Тот кивнул. Филипп продолжал:
– Мои придворные называют это куртуазностью. Иными словами, это спокойствие, умение владеть собой и своим языком, а также умеренность во всем. Хотя, на мой взгляд, куртуазность – это воспитанность, хорошие манеры, умение вежливо обходиться с людьми. Это залог новой, крепкой державы. Разум человека, убивший в нем дикаря, – вот что, я считаю, поможет укреплению государства.
– Ты становишься философом, – улыбнулся собеседник. – У тебя умные наставники.
– И они учат меня, Джеффри, что на смену старому, дикому рыцарю идет новый. И такие люди у меня есть: Гарт, Герен и мои клерки; они ведут счетные книги, подсчитывают необходимые силы и средства. Моя верная помощница – Церковь, с ее помощью я введу каноническое право суда над любым человеком. Все это будет оформлено письменно. Вместо испытания Божьим судом – предоставление письменных доказательств. В моем государстве появится новая власть – власть законников: писцов, нотариусов и адвокатов. Судить буду сам, ибо благодаря помазанию я причисляюсь к епископам.
– Пора промочить горло, король франков. Ты много говоришь.
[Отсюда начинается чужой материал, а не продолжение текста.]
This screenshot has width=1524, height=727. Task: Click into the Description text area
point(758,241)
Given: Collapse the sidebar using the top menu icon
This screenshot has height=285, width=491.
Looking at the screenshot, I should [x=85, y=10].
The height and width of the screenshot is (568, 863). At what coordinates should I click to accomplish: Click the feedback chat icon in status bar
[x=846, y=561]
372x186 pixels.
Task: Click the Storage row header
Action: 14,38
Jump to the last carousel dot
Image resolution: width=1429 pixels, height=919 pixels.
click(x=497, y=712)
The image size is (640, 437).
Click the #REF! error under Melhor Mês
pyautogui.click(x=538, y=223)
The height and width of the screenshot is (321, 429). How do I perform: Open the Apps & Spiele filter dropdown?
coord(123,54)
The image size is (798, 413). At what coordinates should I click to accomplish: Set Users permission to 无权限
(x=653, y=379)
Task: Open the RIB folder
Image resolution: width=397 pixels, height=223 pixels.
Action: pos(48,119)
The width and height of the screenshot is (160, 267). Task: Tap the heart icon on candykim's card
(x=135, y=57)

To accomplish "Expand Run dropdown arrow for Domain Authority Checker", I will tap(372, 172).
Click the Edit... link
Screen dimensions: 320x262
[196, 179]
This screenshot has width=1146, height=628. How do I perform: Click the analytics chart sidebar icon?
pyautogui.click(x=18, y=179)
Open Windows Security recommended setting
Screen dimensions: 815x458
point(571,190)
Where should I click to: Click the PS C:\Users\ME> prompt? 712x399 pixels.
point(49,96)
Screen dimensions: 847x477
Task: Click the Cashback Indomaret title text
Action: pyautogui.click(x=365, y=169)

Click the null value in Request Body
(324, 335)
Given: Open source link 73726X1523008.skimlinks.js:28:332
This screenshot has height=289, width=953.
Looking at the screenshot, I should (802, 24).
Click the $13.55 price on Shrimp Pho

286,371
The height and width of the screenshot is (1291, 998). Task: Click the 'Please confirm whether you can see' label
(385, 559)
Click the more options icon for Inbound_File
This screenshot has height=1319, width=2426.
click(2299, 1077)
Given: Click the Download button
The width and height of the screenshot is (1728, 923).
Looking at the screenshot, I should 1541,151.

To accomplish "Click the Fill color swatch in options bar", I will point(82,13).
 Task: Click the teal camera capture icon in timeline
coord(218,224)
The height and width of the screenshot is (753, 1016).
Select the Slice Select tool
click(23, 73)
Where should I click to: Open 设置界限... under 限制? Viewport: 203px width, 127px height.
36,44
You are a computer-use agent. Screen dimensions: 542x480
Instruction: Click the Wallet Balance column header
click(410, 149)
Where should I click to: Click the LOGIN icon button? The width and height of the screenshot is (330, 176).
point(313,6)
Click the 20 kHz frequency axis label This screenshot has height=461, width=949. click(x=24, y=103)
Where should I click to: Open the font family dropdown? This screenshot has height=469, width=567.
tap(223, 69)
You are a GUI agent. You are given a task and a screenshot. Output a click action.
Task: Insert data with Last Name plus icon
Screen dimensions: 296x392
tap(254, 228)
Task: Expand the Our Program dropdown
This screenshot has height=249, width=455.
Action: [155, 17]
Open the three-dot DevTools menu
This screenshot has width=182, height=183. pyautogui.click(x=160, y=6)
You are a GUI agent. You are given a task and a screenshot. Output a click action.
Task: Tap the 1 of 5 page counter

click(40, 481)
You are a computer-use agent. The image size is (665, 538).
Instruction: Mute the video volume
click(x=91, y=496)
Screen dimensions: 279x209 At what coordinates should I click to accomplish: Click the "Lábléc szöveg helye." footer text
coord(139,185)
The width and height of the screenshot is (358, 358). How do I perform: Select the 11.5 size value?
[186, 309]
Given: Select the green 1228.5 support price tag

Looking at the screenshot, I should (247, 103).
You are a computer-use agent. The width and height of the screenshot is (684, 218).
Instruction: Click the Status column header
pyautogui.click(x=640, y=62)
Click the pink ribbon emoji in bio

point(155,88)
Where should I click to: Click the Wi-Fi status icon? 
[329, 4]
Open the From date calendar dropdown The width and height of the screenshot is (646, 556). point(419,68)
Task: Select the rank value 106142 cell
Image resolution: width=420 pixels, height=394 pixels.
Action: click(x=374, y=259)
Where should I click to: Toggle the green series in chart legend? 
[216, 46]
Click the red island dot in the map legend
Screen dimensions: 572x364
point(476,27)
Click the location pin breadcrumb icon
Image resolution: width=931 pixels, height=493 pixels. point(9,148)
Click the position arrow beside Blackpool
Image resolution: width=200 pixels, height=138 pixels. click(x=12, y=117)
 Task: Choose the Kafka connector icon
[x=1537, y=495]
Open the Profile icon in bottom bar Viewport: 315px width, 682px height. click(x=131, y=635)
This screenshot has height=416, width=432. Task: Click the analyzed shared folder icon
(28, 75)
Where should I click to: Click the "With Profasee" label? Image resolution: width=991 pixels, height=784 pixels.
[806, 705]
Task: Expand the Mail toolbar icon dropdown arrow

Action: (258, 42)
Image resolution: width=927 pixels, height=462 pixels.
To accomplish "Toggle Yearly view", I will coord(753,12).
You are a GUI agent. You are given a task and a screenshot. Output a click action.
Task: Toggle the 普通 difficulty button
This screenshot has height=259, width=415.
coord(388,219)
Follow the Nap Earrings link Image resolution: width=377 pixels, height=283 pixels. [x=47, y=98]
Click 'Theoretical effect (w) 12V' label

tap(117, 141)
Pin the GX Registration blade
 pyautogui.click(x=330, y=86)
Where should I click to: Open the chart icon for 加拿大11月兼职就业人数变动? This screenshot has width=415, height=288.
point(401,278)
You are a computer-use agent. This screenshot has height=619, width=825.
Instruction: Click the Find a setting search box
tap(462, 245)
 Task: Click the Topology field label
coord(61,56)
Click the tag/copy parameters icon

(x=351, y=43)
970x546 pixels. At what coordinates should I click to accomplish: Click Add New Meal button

Они опорожнили бокалы, и Филипп продолжал:
– Я не сказал еще про школы. Их в Париже три: школа Богоматери под присмотром канцлера, потом при аббатствах, и частные, которые открывают клирики, получившие звание магистров. Они обучают, конечно, по своему усмотрению, но всегда под контролем епископа или канцлера. Кроме того, есть школа Абеляра на левом берегу. Остальные, а их, поверь, много, располагаются на острове, но в основном на том же левом берегу. Их там столько, что они стали называть себя Университетом. А представь теперь, сколько студентов в городе! И все хотят учиться, быть умными. Я отведу под школы весь левый берег. Они будут готовить не только к служению Господу, но и дадут знания письма, счета, теологии. Боюсь только, после изучения права и свободных искусств школяры поменяют духовную стезю на мирскую. Я буду принимать к себе этих клириков, пусть трудятся на государство.
Вновь заиграли флейты, фретели и виолы, застучали музыканты в бубны и барабаны. Полились песни, заплясали танцовщицы, вышли жонглеры и шпагоглотатели.